# TO DO
Write out the listing below again, precisely as it is given.
--------------------------------------------------
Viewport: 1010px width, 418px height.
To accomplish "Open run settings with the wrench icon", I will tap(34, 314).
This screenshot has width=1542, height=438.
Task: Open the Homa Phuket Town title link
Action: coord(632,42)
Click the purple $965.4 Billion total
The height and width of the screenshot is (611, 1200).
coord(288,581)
--------------------------------------------------
# EXERCISE RESULT
Viewport: 1010px width, 418px height.
To accomplish "Open run settings with the wrench icon", I will tap(34, 314).
This screenshot has width=1542, height=438.
Task: Open the Homa Phuket Town title link
Action: coord(632,42)
Click the purple $965.4 Billion total
The height and width of the screenshot is (611, 1200).
coord(288,581)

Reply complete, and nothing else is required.